ESPN News Services4 minutes to read
Television cameras showed Judge glancing at the Yankees dugout at first base before his 462-foot home run in the eighth inning Monday against Jackson.
Blue Jays announcers speculated that the judge was looking for some kind of cue, and Toronto manager John Schneider called the Slugger’s look “kind of weird,” but Jackson offered a straightforward explanation during the game. Interview with The Athletic.
“From what I’ve been told, I’ve been kind of turning the field,” Jackson told The Athletic as part of a report published Wednesday. “He was [less] My fist when you were coming behind my ear. This was the time when he would take me out of my set position, from the gauntlet coming from my head to my hips. On fastballs, I was doing it faster than on sliders. They were just kind of picking it up.”
It was the second homer of the night for the judge, who said after the game that he was trying to determine “who was tweeting from our dugout” at referee Clint Vondrak’s panel.
However, the Blue Jays did not buy the judge’s explanation, and Schneider stated that the reigning American League MVP may have been taking cues from Yankees first base coach Travis Chapman.
“If they knew it was coming and they clipped me, they clipped me,” Jackson told The Athletic. “I’m glad he hit her as much as he did.”
The judge’s homer on slider came 3-2 from Jackson – the sixth straight slider he’s thrown at bat. Jackson, who was demoted to the minors before Tuesday’s game, said several Blue Jays members told him he was turning pitches.
“One player told me I might have been flipping pitches,” he told The Athletic. And then the video guy came back later and said, “Hey, we might have picked something up on the difference between your slider and your Fastball.” Maybe it was something these guys were getting carried away with. Just be aware of it. You may want to change it next time.”
The Yankees were not accused of using electronic equipment to decode the Blue Jays’ signals, which is against Major League Baseball rules.
“If you’re doing things in plain sight, I think you have to be able to get it right and you have to be willing to take the consequences as they are,” Sneijder told reporters, according to The Athletic. “If it’s done fairly – it’s part of the game. Everyone is looking to help their teammates, everyone is looking to get a sense of tendencies, so anything that happens on the field the right way – is totally fair game.”
The Blue Jays once again brought up the topic of Chapman and third base coach Luis Rojas’ attitude during Tuesday’s game, leading to a brief shouting match involving Schneider, Rojas, Yankees manager Aaron Boone and Blue Jays coach Pete Walker.
Deciphering the opponent’s signals without electronic equipment and transmitting them to a batter that would not contravene MLB rules, Boone said he found the arguments about coach positioning “tiring”.

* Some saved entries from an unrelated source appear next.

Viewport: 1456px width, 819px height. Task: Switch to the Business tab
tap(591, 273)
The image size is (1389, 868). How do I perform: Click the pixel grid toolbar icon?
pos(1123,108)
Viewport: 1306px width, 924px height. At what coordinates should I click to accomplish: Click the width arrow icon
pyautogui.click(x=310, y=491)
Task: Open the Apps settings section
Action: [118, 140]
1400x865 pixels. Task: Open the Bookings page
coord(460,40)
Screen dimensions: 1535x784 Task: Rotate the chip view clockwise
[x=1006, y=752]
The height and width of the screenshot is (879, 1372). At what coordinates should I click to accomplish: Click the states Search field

“It’s just ridiculous,” Boone said. “It’s absurd and I think everyone – and I hope on both sides – realizes that.”
Judge’s response to the situation was another brutal home run — a two-run blast that broke the tie-breaking eighth and lifted the Yankees to a 6-3 victory on Tuesday. The 448-foot drive to center field broke part of a white maple leaf sign—the national symbol of Canada, and the logo of Canada’s WestJet Airlines, sponsor of the center-field bar area.
The Yankees and Blue Jays wrap up their three-game series on Wednesday night in Toronto.
Information from the Associated Press is used in this report.